Introduction

The myocyte enhancer factor 2 (MEF2) transcription factors family has been shown to play a crucial role in the activation of muscle-specific gene transcription in skeletal, cardiac, and smooth muscle cells [1]. The products of four MEF2 genes—MEF2A, MEF2B, MEF2C and MEF2D are bound as homo- and heterodimers to an A/T-rich DNA consensus sequences and are associated with many muscle-specific genes in vertebrates, such as α-actin, α-myosin heavy chain, cardiac troponins T, C and I, dystrophin, desmin or Ca2+ -ATPase [2]. In addition, MEF2 factors are involved in the regulation of inducible gene expression during myocardial cell hypertrophy, e.g. they are required for MLC2 expression during PE-mediated and ET-1-mediated hypertrophy [3]. Furthermore, MEF2 factors are indispensable for the development and function of the nervous system, because they regulate neuronal proliferation, differentiation, survival, and synapse development [4]. During myogenesis in skeletal muscle cells, MEF2C is expressed within the somite myotome beginning at about 9 days postcoitus (d.p.c.) and MEF2A and MEF2D are expressed immediately after [5]. The MEF2 transcription factors play a central role in the control of skeletal muscle development by enhancing the muscle inducing activity of myogenic bHLH proteins. Promoters of the myogenin and Mrf4 genes contain MEF2 binding sites that provide a mechanism for amplifying and maintaining expression and stabilizing the muscle phenotype [1]. Several reports showed that MEF2 genes and calcineurin may be responsible for the formation of slow-twitch fibers [6, 7], thus suggesting their important role in regulating muscle fiber type composition. Recently, Zhao et al. [8] confirmed that MRF and MEF2 families are crucial for the phenotypic differences between two pig breeds and proposed a novel model of myogenesis. According to these authors, MyoD and MEF2A control the balance between intermuscular adiopogenesis and myogenesis by regulating CCAAT/enhancer-binding protein (C/EBP) family, while MEF2C and myogenic factor 5 (Myf5) are important during the whole myogenesis process and MEF2D affects muscle growth and maturation.

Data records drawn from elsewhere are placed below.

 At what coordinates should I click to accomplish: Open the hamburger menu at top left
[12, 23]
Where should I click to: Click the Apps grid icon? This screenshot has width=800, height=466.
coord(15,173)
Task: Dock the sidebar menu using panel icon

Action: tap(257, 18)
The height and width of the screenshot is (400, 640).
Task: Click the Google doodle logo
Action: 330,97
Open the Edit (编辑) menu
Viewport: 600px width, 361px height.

The bovine MEF2D gene has been mapped to chromosome 3 (BTA3) within the QTL region for several meat and carcass quality traits (e.g. backfat thickness, intramuscular fat, body weight and carcass weight) and might be considered as a positional candidate for carcass and meat quality traits in cattle [9, 10]. Their roles in muscle growth and development make MEF2 genes potential candidates for molecular markers of meat production and carcass quality traits in livestock. However the polymorphism of the MEF2 genes and its potential effect on gene expression level and muscle growth and development has not yet been thoroughly studied.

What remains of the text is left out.